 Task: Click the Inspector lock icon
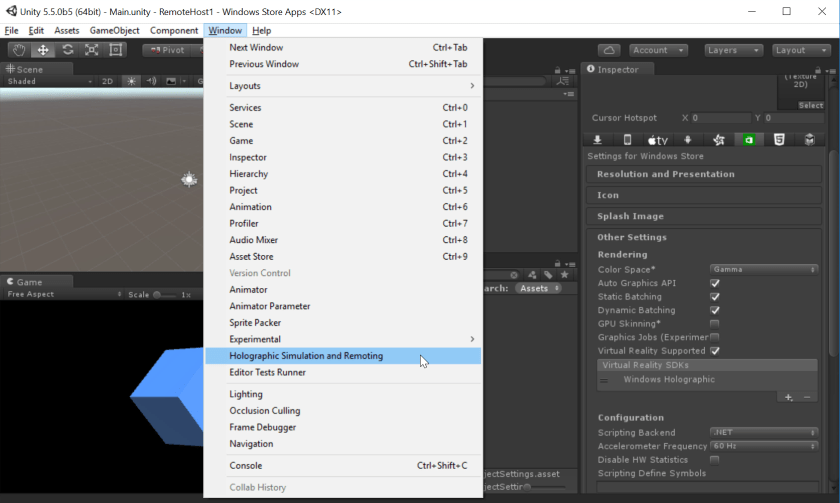[817, 70]
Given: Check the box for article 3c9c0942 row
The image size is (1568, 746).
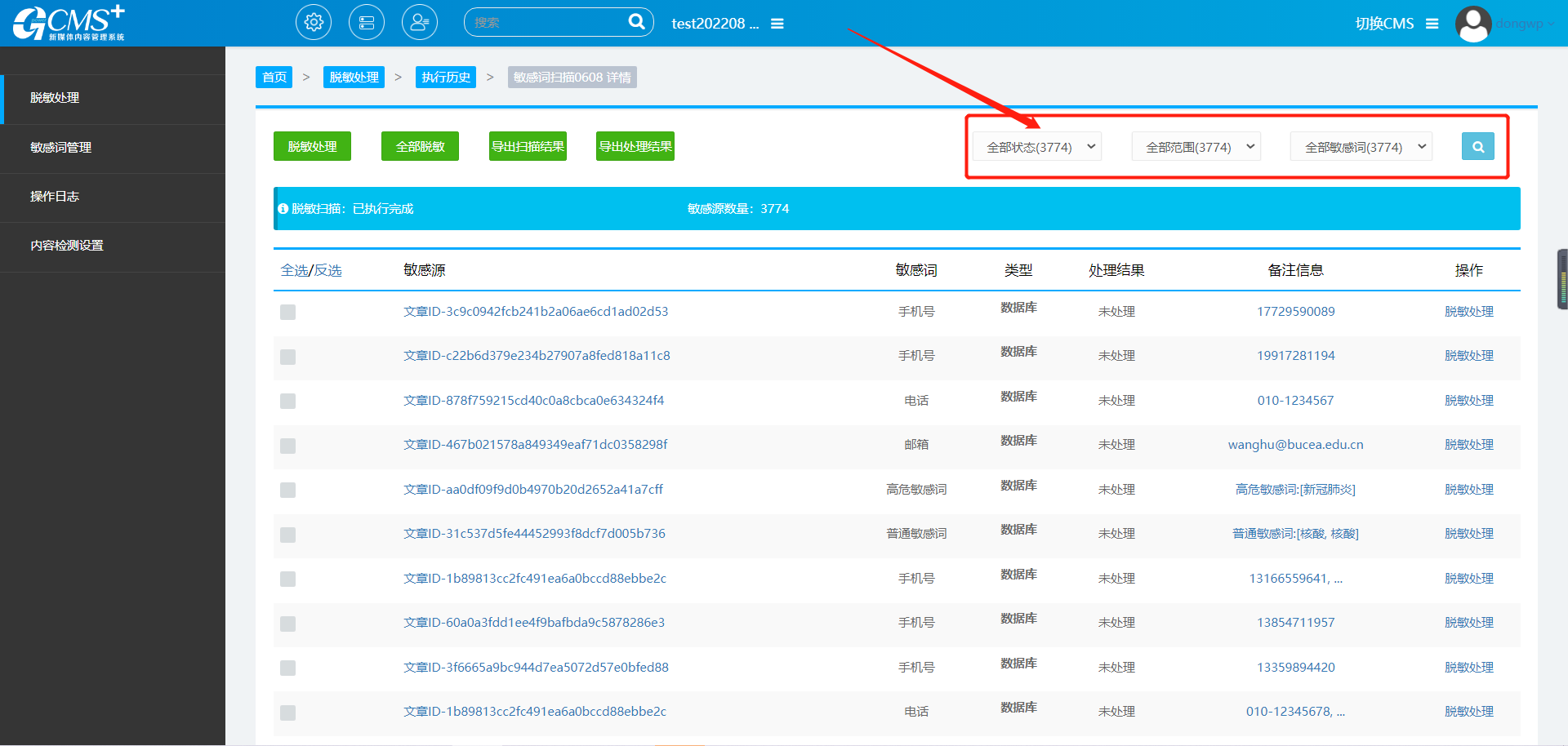Looking at the screenshot, I should [x=287, y=312].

-------

### Task to carry out
Could you repeat every record exactly as written, with the pictures left out?

### Response
 Task: Click the Inspector lock icon
[817, 70]
Given: Check the box for article 3c9c0942 row
The image size is (1568, 746).
Looking at the screenshot, I should [x=287, y=312].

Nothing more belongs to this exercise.